No. 17 · 1890
La Bête humaine
The Beast Within
La Bête humaine is a detective novel, a love story, and an investigation into hereditary violence — the most mechanically controlled of the twenty novels, built around a railway line as both setting and metaphor. Jacques Lantier, son of Gervaise Macquart, drives the express between Paris-Saint-Lazare and Le Havre. He is gifted, careful, respected by his colleagues, and he loves his locomotive Lison with a tenderness he cannot feel for human beings — because whenever he feels sexual desire for a woman, it is accompanied by an impulse to kill her. He has no explanation for this; Zola gestures towards hereditary transmission (the accumulated violence of the race, older than memory) but does not reduce it to biology. It is the family's darkness in its most extreme form. The novel's crime is introduced before Jacques enters it: the deputy stationmaster Roubaud discovers that his wife Séverine was sexually abused as a girl by President Grandmorin, a powerful railway board member; in a fit of violent jealousy, he forces Séverine to help him murder Grandmorin on the Paris-Le Havre express. Jacques witnesses the murder from the cab of his engine as the trains pass in the dark, but says nothing — partly from fear, partly from an obscure solidarity with violence he recognises in himself. Jacques and Séverine fall in love; she wants him to kill Roubaud so they can be free; he tries, and cannot. Instead, during a night of passion, the impulse takes him by surprise and he kills Séverine — whom he loves — with his hands. He is destroyed by this. Flore, a level-crossing keeper who is passionately in love with Jacques and cannot accept that he loves Séverine, causes a catastrophic collision of two trains to kill them together. The novel ends on the iron road: a train full of drunken soldiers rushing towards the war with Prussia, unmanned, its driver and fireman having killed each other in a brawl, racing through the darkness towards whatever comes next.

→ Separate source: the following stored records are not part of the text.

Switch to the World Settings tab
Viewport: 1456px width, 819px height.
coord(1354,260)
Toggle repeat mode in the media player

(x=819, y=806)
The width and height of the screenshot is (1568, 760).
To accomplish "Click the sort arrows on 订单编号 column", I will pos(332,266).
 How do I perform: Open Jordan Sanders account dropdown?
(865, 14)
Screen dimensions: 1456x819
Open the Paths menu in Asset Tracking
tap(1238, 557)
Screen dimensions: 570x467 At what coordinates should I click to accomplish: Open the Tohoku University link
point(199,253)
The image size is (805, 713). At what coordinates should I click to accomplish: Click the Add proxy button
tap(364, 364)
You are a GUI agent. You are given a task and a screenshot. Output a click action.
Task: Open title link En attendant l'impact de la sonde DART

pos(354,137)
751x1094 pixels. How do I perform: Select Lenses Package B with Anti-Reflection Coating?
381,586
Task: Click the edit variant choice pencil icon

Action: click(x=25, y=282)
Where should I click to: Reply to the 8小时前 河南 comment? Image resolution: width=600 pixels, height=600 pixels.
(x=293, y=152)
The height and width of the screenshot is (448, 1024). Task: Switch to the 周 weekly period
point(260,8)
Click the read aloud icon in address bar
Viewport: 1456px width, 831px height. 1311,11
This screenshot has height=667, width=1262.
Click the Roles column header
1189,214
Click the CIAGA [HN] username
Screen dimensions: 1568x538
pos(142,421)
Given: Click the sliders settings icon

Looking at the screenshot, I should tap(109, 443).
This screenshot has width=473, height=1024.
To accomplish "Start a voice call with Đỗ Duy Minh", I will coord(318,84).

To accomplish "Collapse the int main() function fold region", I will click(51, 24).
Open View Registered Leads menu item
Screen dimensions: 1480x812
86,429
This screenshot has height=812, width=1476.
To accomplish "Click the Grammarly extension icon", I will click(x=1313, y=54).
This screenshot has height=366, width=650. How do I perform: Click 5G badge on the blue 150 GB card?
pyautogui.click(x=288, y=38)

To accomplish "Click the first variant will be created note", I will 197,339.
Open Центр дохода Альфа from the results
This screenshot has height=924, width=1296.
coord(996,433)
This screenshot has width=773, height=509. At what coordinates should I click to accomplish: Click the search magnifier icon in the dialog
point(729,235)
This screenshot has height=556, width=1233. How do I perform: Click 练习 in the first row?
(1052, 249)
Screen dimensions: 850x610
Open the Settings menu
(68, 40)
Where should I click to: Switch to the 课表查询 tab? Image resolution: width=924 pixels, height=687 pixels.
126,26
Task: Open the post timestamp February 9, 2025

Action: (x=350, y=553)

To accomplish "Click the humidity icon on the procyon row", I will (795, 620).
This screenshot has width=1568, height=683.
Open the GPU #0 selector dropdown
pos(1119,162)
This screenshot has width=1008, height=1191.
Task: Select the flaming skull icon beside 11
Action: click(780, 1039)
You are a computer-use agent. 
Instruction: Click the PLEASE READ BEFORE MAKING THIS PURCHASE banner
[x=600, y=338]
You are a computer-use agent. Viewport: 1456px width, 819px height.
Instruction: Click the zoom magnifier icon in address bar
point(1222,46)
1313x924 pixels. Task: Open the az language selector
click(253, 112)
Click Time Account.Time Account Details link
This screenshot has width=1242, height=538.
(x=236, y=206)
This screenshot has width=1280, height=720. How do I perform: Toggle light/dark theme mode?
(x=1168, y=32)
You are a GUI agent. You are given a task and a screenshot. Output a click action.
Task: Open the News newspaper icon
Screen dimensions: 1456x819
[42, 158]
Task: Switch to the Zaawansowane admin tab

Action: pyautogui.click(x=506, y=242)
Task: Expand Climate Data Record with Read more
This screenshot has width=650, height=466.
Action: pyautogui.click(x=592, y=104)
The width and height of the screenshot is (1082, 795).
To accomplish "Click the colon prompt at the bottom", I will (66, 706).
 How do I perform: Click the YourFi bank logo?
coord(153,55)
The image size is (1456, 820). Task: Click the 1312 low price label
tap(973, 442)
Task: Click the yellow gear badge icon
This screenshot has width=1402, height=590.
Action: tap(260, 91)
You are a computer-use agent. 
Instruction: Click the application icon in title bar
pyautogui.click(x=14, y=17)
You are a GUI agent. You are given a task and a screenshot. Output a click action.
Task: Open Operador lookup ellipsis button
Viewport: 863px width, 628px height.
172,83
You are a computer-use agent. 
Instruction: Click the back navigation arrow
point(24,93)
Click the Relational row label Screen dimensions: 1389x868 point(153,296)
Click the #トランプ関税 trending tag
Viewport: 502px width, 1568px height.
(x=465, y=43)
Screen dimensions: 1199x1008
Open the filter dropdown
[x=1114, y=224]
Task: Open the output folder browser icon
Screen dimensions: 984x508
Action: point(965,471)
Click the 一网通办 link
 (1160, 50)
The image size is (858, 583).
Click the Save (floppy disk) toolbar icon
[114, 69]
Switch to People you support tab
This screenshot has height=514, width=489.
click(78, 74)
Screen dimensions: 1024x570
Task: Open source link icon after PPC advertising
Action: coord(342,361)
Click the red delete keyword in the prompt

Roman policier, histoire d'amour, enquête sur la violence héréditaire. Jacques Lantier, mécanicien de locomotive fils de Gervaise, aime son train Lison d'une tendresse qu'il ne peut donner aux femmes — car le désir l'envahit toujours avec une pulsion meurtrière. Roubaud et Séverine tuent Grandmorin dans un train ; Jacques est témoin mais se tait. Il tombe amoureux de Séverine. Elle veut qu'il tue Roubaud. Il n'y arrive pas et tue Séverine à la place. Flore provoque un accident ferroviaire catastrophique pour les tuer tous les deux. Roman final : un train lancé à pleine vitesse dans la nuit, sans conducteur, vers la guerre.